> _Dataset records_:
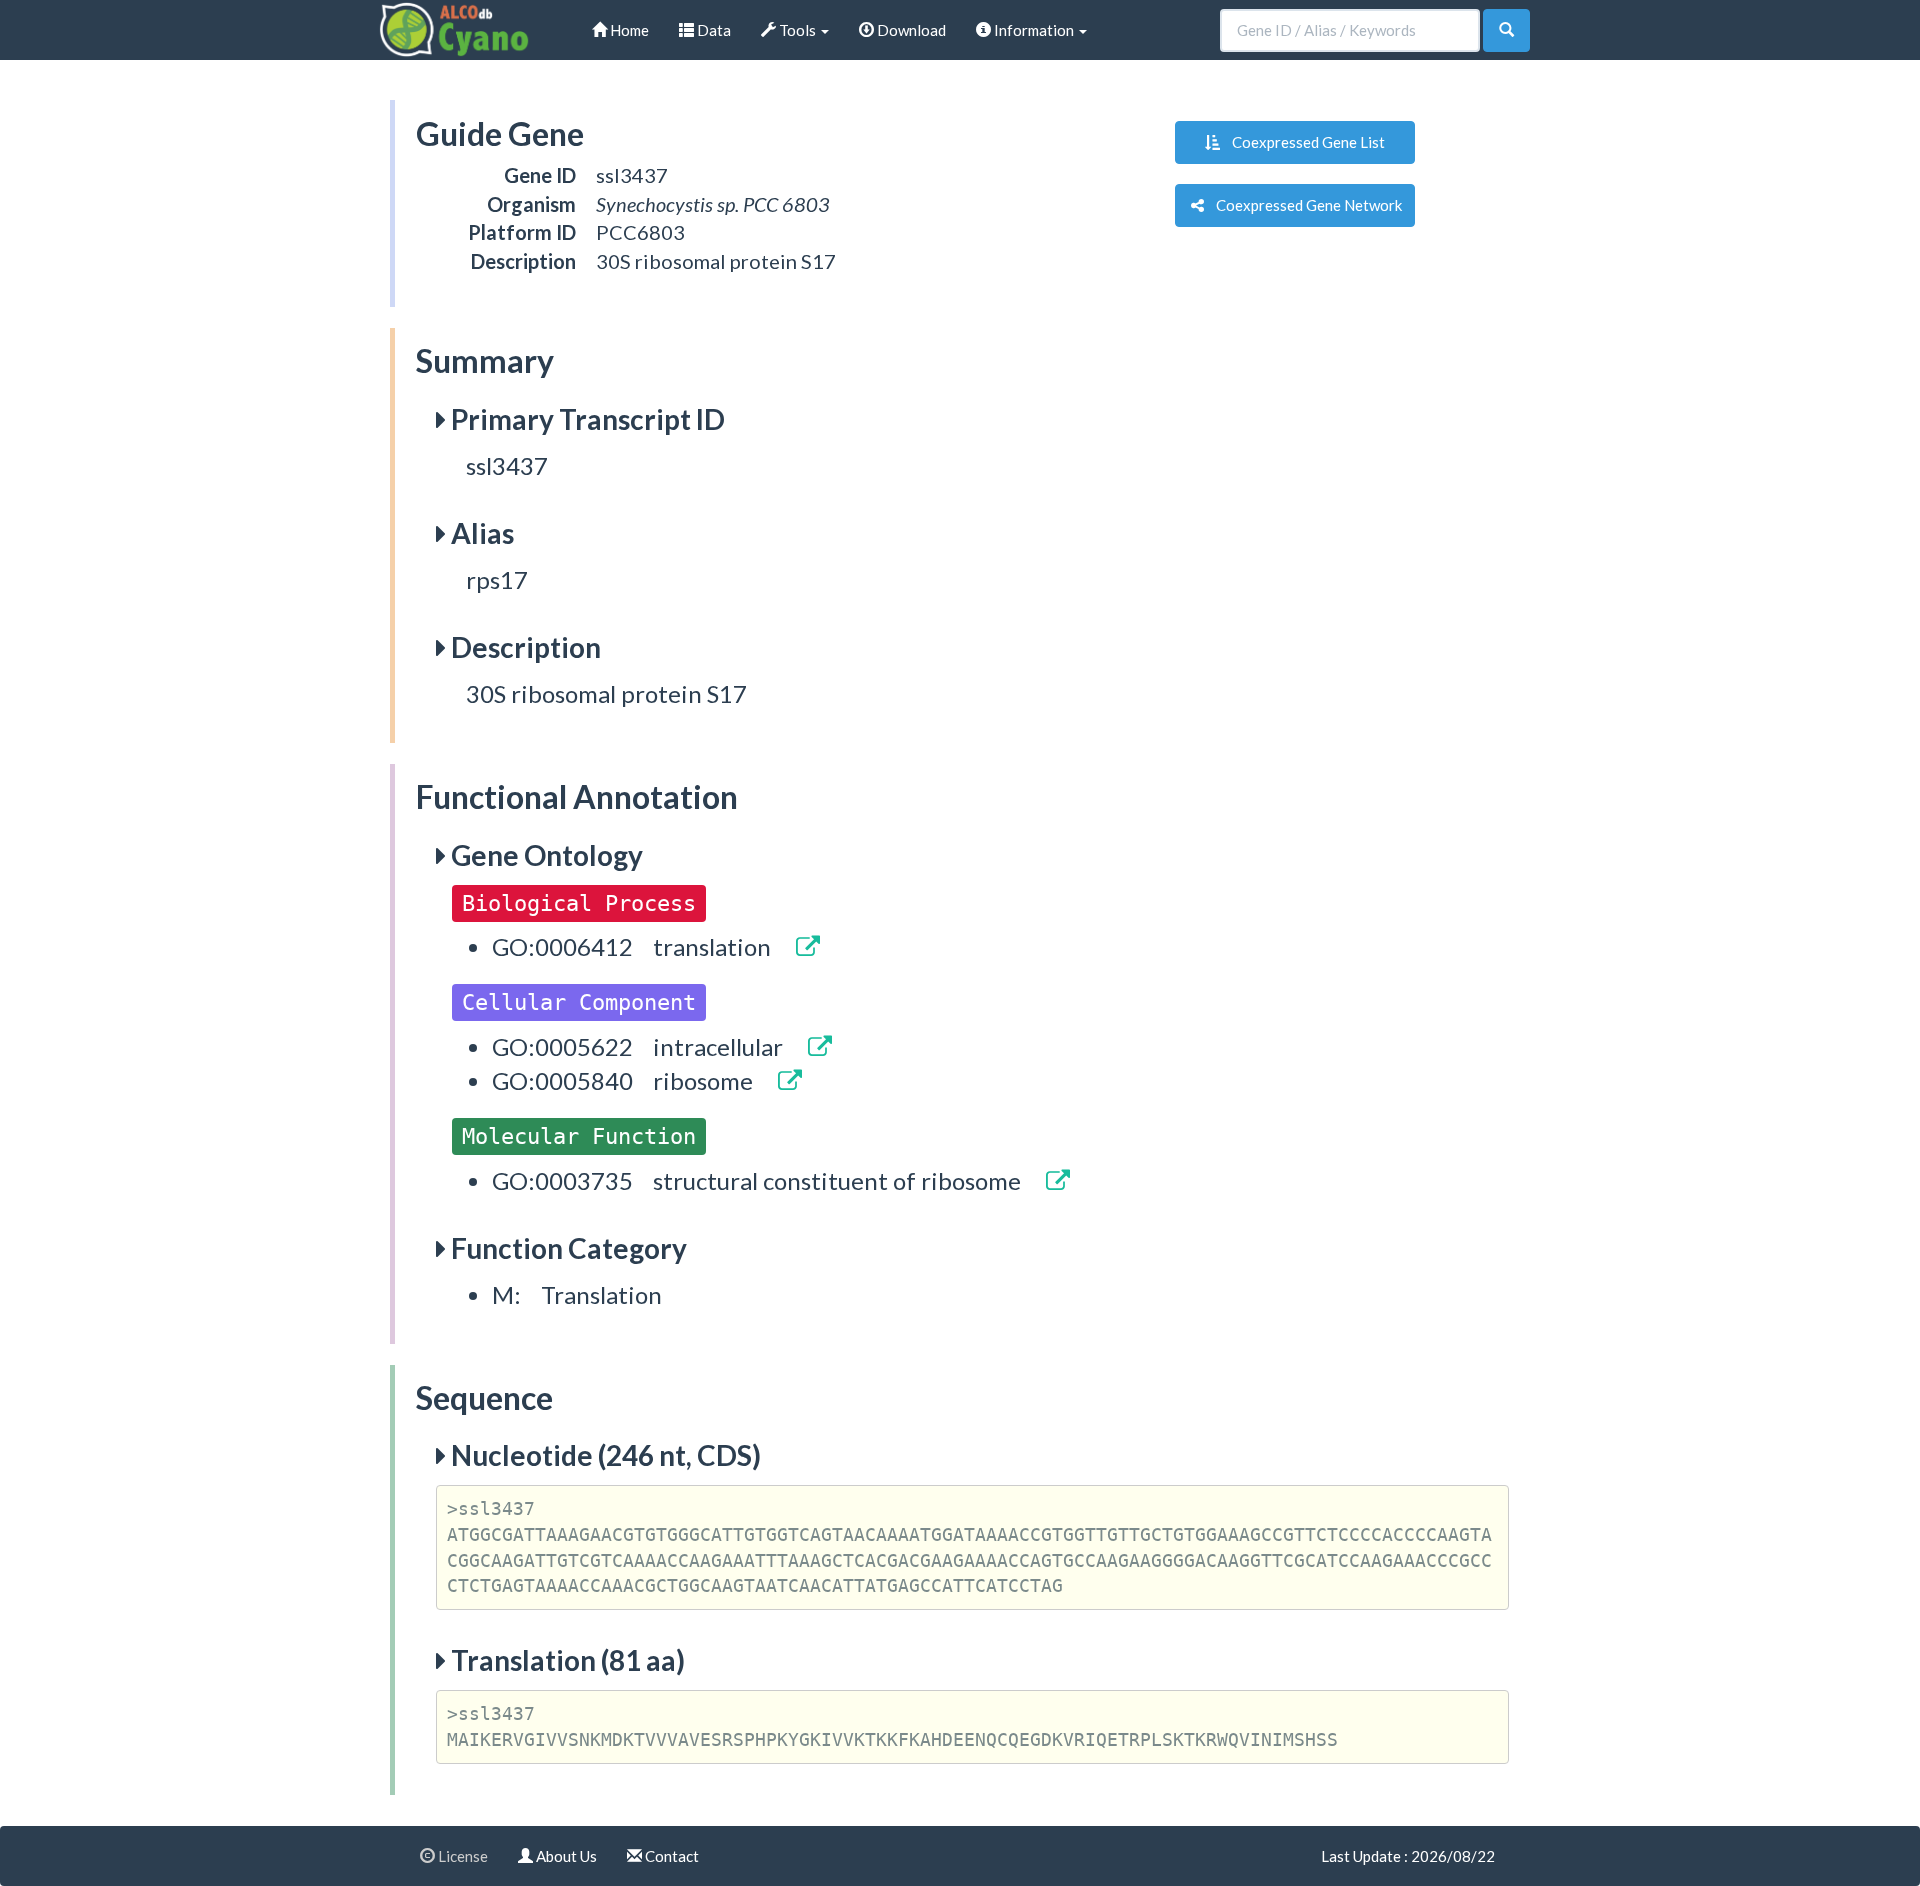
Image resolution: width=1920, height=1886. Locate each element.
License (461, 1856)
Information (1034, 30)
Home (628, 30)
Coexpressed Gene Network (1303, 205)
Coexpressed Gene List (1302, 142)
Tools (797, 30)
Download (910, 30)
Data (712, 30)
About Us (565, 1856)
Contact (670, 1856)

> _Exercise objective_:
Pictures must be left out when the records are transcribed exactly.

> _Task answer_:
Image resolution: width=1920, height=1886. Locate each element.
License (461, 1856)
Information (1034, 30)
Home (628, 30)
Coexpressed Gene Network (1303, 205)
Coexpressed Gene List (1302, 142)
Tools (797, 30)
Download (910, 30)
Data (712, 30)
About Us (565, 1856)
Contact (670, 1856)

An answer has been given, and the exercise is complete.